[Start of section]
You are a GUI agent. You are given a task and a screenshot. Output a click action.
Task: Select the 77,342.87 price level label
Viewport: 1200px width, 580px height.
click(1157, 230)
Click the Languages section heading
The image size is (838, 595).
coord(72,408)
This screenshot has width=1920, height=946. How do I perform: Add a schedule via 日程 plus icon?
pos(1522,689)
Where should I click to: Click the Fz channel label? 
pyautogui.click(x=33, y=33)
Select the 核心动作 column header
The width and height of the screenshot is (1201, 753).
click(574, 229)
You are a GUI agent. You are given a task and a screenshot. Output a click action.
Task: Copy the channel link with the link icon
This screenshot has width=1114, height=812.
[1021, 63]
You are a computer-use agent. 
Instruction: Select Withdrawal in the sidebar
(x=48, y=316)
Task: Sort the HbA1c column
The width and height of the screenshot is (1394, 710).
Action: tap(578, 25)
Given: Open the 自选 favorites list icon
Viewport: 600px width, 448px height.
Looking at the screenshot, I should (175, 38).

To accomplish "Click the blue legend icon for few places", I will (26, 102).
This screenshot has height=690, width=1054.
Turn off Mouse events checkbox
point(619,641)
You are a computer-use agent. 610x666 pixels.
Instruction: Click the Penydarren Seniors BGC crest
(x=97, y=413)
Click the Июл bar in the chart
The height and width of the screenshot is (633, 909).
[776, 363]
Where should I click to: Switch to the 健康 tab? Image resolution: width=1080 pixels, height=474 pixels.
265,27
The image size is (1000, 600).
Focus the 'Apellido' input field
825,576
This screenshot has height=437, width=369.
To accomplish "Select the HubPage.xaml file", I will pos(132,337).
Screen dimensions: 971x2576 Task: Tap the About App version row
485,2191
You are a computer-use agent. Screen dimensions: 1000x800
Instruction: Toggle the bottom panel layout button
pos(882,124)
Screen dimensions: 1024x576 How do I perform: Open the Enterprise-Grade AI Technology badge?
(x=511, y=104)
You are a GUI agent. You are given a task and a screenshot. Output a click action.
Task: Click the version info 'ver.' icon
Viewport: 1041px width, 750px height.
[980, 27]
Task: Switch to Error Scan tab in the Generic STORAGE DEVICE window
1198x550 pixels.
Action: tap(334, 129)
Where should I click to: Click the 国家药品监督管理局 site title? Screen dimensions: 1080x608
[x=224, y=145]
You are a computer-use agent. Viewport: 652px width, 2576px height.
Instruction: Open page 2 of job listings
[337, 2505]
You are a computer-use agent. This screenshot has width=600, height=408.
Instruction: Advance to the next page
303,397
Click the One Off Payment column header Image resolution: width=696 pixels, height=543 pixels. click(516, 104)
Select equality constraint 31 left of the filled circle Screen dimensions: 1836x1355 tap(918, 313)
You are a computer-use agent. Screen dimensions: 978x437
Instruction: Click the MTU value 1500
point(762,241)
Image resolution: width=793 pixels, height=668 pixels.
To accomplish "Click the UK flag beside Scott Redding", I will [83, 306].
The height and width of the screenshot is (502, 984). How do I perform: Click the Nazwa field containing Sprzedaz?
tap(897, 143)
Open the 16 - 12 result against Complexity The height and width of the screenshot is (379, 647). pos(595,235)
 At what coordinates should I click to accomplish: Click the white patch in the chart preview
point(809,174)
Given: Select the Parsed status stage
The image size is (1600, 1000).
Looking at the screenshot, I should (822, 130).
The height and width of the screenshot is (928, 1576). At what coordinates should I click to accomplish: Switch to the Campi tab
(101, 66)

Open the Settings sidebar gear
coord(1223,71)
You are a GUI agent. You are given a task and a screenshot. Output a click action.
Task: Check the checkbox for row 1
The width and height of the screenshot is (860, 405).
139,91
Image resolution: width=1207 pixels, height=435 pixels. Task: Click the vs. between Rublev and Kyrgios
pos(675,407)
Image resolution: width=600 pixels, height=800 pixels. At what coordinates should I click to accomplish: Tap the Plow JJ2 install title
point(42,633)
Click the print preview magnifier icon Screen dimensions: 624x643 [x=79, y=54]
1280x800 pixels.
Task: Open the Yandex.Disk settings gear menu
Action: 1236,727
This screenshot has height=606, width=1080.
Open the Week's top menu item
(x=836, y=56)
[End of section]
■ **Task directions**:
What the exercise needs is every record again, word for word.

■ **Task output**:
You are a GUI agent. You are given a task and a screenshot. Output a click action.
Task: Select the 77,342.87 price level label
Viewport: 1200px width, 580px height.
click(1157, 230)
Click the Languages section heading
The image size is (838, 595).
coord(72,408)
This screenshot has width=1920, height=946. How do I perform: Add a schedule via 日程 plus icon?
pos(1522,689)
Where should I click to: Click the Fz channel label? 
pyautogui.click(x=33, y=33)
Select the 核心动作 column header
The width and height of the screenshot is (1201, 753).
click(574, 229)
You are a GUI agent. You are given a task and a screenshot. Output a click action.
Task: Copy the channel link with the link icon
This screenshot has width=1114, height=812.
[1021, 63]
You are a computer-use agent. 
Instruction: Select Withdrawal in the sidebar
(x=48, y=316)
Task: Sort the HbA1c column
The width and height of the screenshot is (1394, 710).
Action: tap(578, 25)
Given: Open the 自选 favorites list icon
Viewport: 600px width, 448px height.
Looking at the screenshot, I should (175, 38).

To accomplish "Click the blue legend icon for few places", I will (26, 102).
This screenshot has height=690, width=1054.
Turn off Mouse events checkbox
point(619,641)
You are a computer-use agent. 610x666 pixels.
Instruction: Click the Penydarren Seniors BGC crest
(x=97, y=413)
Click the Июл bar in the chart
The height and width of the screenshot is (633, 909).
[776, 363]
Where should I click to: Switch to the 健康 tab? Image resolution: width=1080 pixels, height=474 pixels.
265,27
The image size is (1000, 600).
Focus the 'Apellido' input field
825,576
This screenshot has height=437, width=369.
To accomplish "Select the HubPage.xaml file", I will pos(132,337).
Screen dimensions: 971x2576 Task: Tap the About App version row
485,2191
You are a computer-use agent. Screen dimensions: 1000x800
Instruction: Toggle the bottom panel layout button
pos(882,124)
Screen dimensions: 1024x576 How do I perform: Open the Enterprise-Grade AI Technology badge?
(x=511, y=104)
You are a GUI agent. You are given a task and a screenshot. Output a click action.
Task: Click the version info 'ver.' icon
Viewport: 1041px width, 750px height.
[980, 27]
Task: Switch to Error Scan tab in the Generic STORAGE DEVICE window
1198x550 pixels.
Action: tap(334, 129)
Where should I click to: Click the 国家药品监督管理局 site title? Screen dimensions: 1080x608
[x=224, y=145]
You are a computer-use agent. Viewport: 652px width, 2576px height.
Instruction: Open page 2 of job listings
[337, 2505]
You are a computer-use agent. This screenshot has width=600, height=408.
Instruction: Advance to the next page
303,397
Click the One Off Payment column header Image resolution: width=696 pixels, height=543 pixels. click(516, 104)
Select equality constraint 31 left of the filled circle Screen dimensions: 1836x1355 tap(918, 313)
You are a computer-use agent. Screen dimensions: 978x437
Instruction: Click the MTU value 1500
point(762,241)
Image resolution: width=793 pixels, height=668 pixels.
To accomplish "Click the UK flag beside Scott Redding", I will [83, 306].
The height and width of the screenshot is (502, 984). How do I perform: Click the Nazwa field containing Sprzedaz?
tap(897, 143)
Open the 16 - 12 result against Complexity The height and width of the screenshot is (379, 647). pos(595,235)
 At what coordinates should I click to accomplish: Click the white patch in the chart preview
point(809,174)
Given: Select the Parsed status stage
The image size is (1600, 1000).
Looking at the screenshot, I should (822, 130).
The height and width of the screenshot is (928, 1576). At what coordinates should I click to accomplish: Switch to the Campi tab
(101, 66)

Open the Settings sidebar gear
coord(1223,71)
You are a GUI agent. You are given a task and a screenshot. Output a click action.
Task: Check the checkbox for row 1
The width and height of the screenshot is (860, 405).
139,91
Image resolution: width=1207 pixels, height=435 pixels. Task: Click the vs. between Rublev and Kyrgios
pos(675,407)
Image resolution: width=600 pixels, height=800 pixels. At what coordinates should I click to accomplish: Tap the Plow JJ2 install title
point(42,633)
Click the print preview magnifier icon Screen dimensions: 624x643 [x=79, y=54]
1280x800 pixels.
Task: Open the Yandex.Disk settings gear menu
Action: 1236,727
This screenshot has height=606, width=1080.
Open the Week's top menu item
(x=836, y=56)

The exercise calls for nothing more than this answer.